**Data:**
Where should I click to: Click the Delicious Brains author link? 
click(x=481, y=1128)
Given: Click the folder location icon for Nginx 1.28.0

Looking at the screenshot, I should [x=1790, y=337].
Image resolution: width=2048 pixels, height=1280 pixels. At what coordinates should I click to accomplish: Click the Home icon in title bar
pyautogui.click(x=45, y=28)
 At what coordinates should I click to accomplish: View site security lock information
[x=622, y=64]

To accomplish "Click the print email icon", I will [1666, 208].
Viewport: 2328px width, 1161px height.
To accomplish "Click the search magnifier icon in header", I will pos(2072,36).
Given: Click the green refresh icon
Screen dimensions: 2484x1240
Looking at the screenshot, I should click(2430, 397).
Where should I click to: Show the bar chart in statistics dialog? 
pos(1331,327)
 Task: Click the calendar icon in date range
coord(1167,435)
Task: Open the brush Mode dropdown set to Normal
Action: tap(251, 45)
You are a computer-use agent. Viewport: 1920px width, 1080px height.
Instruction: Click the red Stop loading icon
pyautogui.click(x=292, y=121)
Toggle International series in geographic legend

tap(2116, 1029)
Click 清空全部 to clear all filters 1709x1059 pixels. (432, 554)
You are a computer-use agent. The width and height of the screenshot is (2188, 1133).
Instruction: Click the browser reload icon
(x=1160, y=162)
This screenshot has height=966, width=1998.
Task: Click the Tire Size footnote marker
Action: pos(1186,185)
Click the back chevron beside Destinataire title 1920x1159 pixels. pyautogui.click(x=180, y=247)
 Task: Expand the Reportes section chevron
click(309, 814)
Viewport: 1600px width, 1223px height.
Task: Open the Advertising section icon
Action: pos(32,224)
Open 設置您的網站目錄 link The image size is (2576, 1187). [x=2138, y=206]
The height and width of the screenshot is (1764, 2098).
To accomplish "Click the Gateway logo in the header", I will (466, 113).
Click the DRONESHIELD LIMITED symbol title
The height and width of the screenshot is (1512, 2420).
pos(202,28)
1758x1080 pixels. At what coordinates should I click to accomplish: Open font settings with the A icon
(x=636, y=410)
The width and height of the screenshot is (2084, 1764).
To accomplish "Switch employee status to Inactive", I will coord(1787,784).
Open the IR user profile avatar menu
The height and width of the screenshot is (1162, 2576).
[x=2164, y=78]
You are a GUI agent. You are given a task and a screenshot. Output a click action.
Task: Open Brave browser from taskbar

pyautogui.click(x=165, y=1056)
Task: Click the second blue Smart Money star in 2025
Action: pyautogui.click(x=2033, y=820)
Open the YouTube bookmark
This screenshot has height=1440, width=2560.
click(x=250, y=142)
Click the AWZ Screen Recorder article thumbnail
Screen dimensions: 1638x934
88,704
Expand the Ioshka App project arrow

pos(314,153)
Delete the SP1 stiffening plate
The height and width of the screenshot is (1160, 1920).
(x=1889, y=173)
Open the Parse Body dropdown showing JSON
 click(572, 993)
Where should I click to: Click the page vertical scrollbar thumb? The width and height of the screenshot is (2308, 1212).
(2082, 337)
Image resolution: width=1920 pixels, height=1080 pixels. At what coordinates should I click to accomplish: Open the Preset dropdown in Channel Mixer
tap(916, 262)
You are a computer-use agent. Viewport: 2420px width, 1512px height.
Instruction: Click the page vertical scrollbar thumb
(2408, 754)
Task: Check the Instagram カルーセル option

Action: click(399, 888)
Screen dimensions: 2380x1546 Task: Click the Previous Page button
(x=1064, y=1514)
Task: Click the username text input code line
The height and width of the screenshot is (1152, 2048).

**Task to carry out:**
From the data above, copy each line that has the string "computer".

**Task response:**
You are a computer-use agent. Viewport: 1920px width, 1080px height.
You are a computer-use agent. The width and height of the screenshot is (2188, 1133).
You are a computer-use agent. Viewport: 2420px width, 1512px height.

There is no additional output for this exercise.